On Day Twenty-Five, she bleeds through a pair of bikini bottoms she's had since she was twelve. She puts a tampon in and changes them and then goes to swim her two hundred lengths, although she's tired and cold by the first fifty, and she only ends up doing a hundred.

On Day Twenty-Six, she skips all her morning juices and that afternoon, she takes bikini pictures in front of the palm trees in her garden. She sucks in her stomach and hitches her bikini bottoms as far up her hips as they will go (which is not very far, given that they're a size 12-13 from the children's section). She deletes all the photos afterwards, because she's squinting into the sun in every single one.

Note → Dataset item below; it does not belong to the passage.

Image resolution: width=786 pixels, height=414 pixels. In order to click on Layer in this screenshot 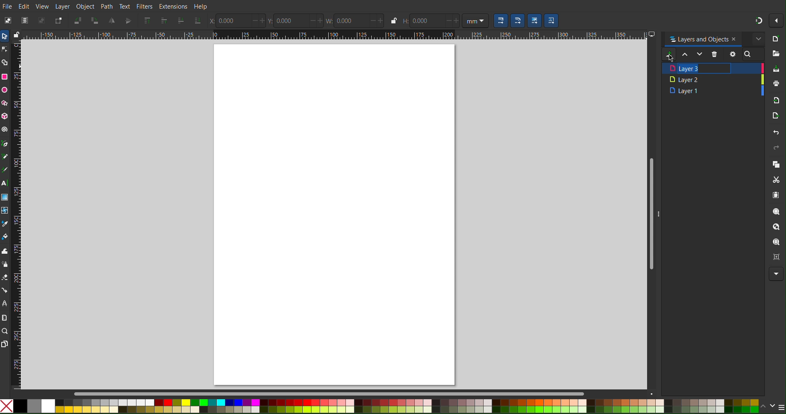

On Day Twenty-Seven, the blender breaks and she cries for two hours.

On Day Sixty-Four, she's in the hospital.

On Day 2910, she counts the calories in her wedding cake: soft vanilla sponge and thick white fondant icing.

On Day 4218, she counts the calories she burns walking to the divorce lawyer's office.

And on Day 21912, her daughter locks the bathroom door after her mother's funeral, lifts up the toilet lid and sticks two fingers down her throat. Downstairs, her granddaughter, who is nine years old, looks down at her stomach in her black dress and says she doesn't think she will have a raspberry pastry, thank you.